EXERCISE DETAILS
From the line with "Surface min (m²) (871, 656)" through the last line of the records below, both ends included, transcribe only those lines, exactly, and omit the pictures.

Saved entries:
/---

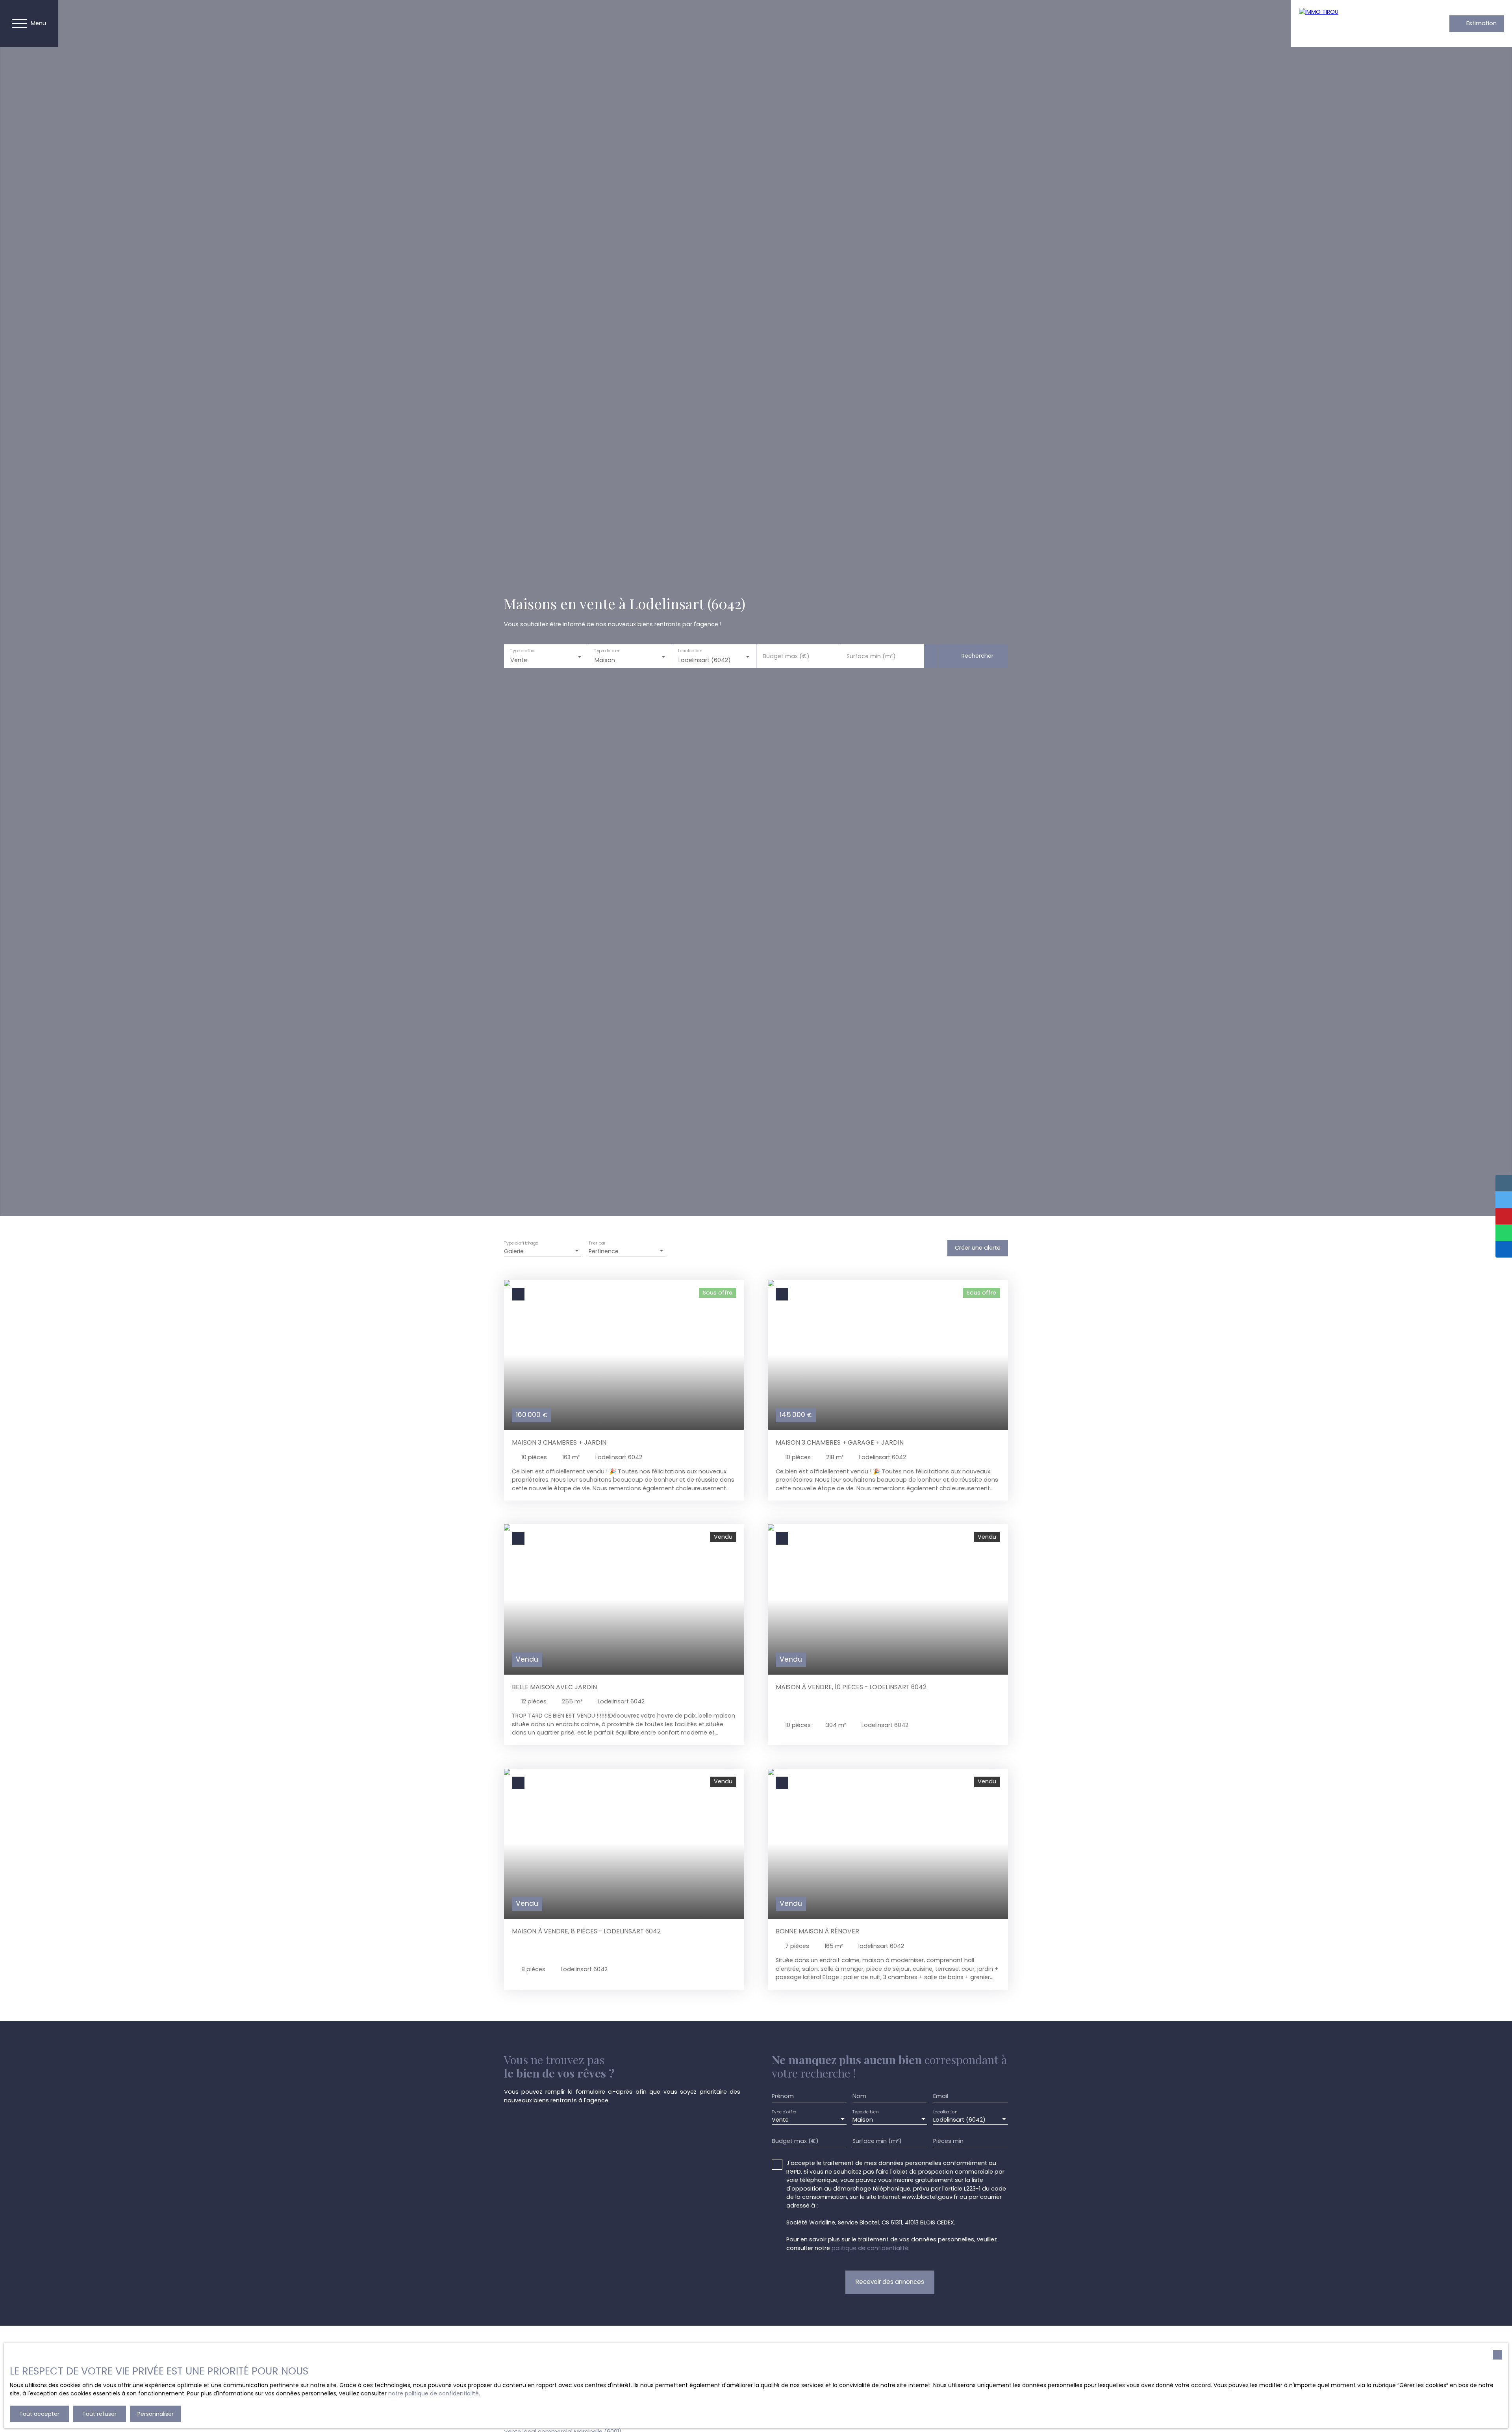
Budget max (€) (786, 656)
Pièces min (948, 2140)
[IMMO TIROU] (1354, 23)
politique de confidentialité (870, 2248)
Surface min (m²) (871, 656)
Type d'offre (522, 651)
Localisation (690, 651)
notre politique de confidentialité (433, 2393)
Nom (859, 2096)
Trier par (597, 1243)
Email (940, 2096)
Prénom (783, 2096)
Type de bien (607, 651)
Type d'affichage (521, 1243)
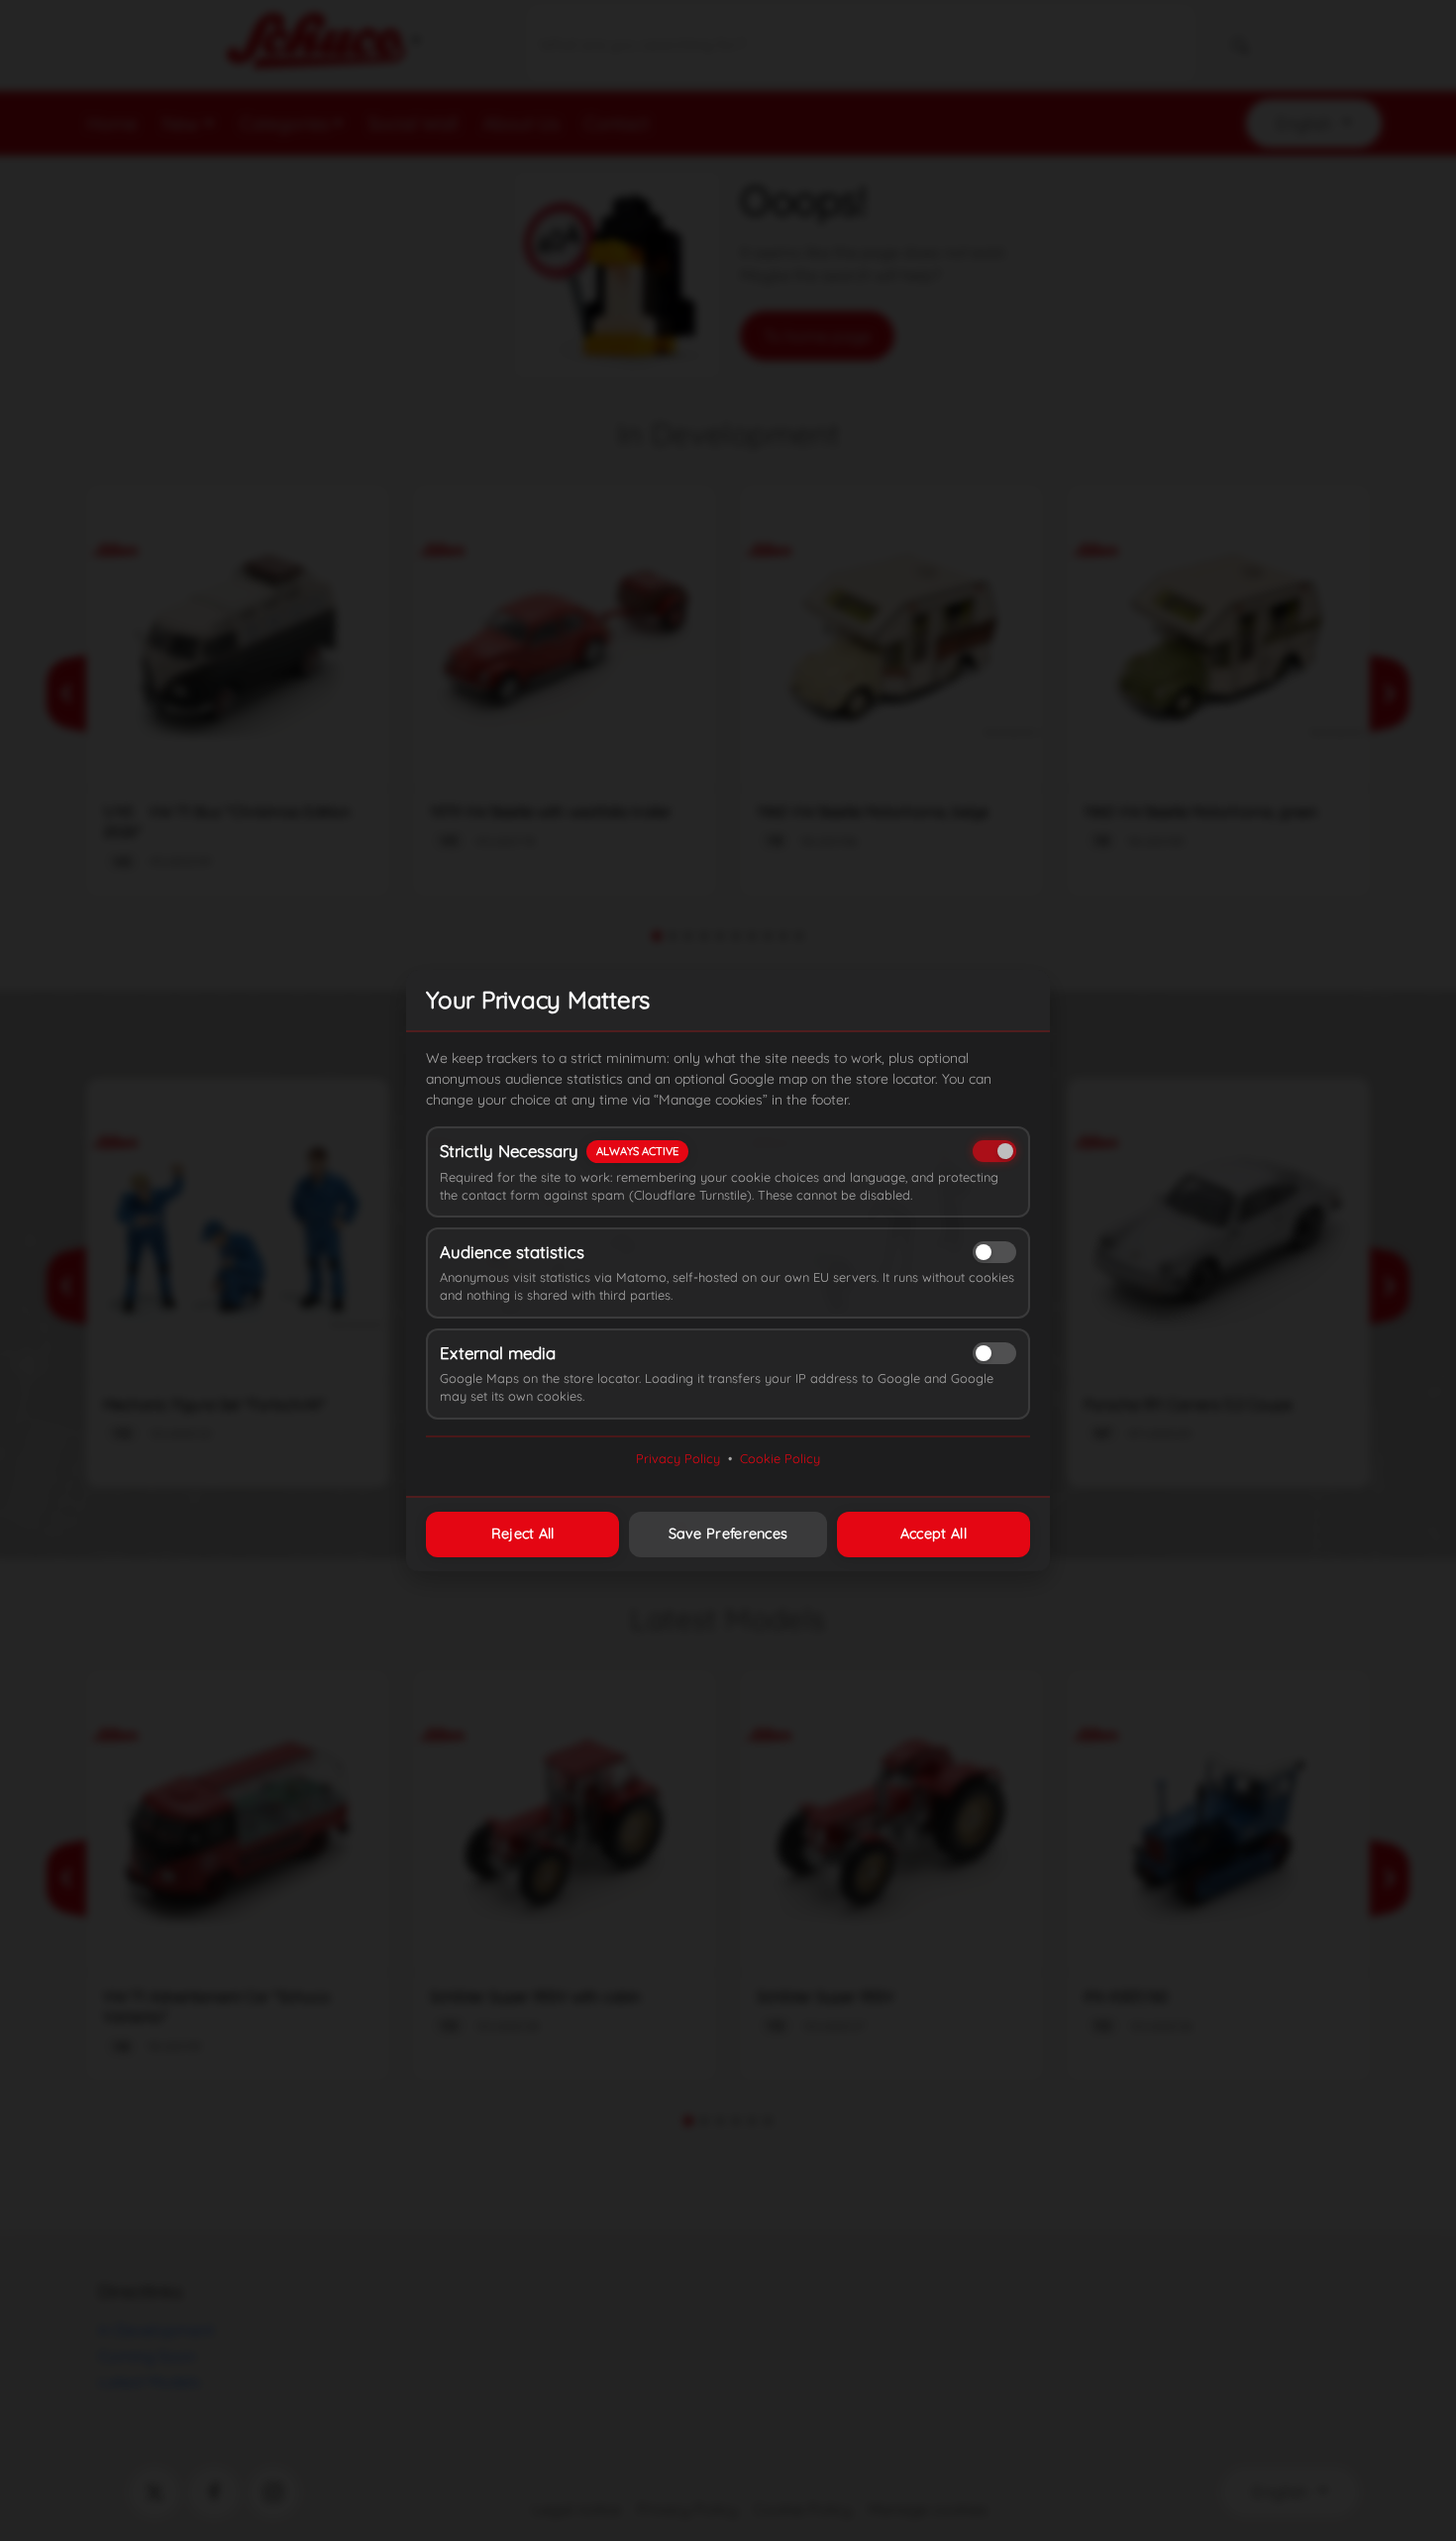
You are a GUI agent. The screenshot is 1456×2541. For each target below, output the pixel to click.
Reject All (523, 1533)
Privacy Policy (678, 1458)
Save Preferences (728, 1533)
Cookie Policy (780, 1458)
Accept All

\---

RESPONSE AREA
Surface min (m²) (871, 656)
Type d'offre (522, 651)
Localisation (690, 651)
notre politique de confidentialité (433, 2393)
Nom (859, 2096)
Trier par (597, 1243)
Email (940, 2096)
Prénom (783, 2096)
Type de bien (607, 651)
Type d'affichage (521, 1243)
You are a GUI agent. The screenshot is 1456×2541. For each target below, output the pixel to click.
Reject All (523, 1533)
Privacy Policy (678, 1458)
Save Preferences (728, 1533)
Cookie Policy (780, 1458)
Accept All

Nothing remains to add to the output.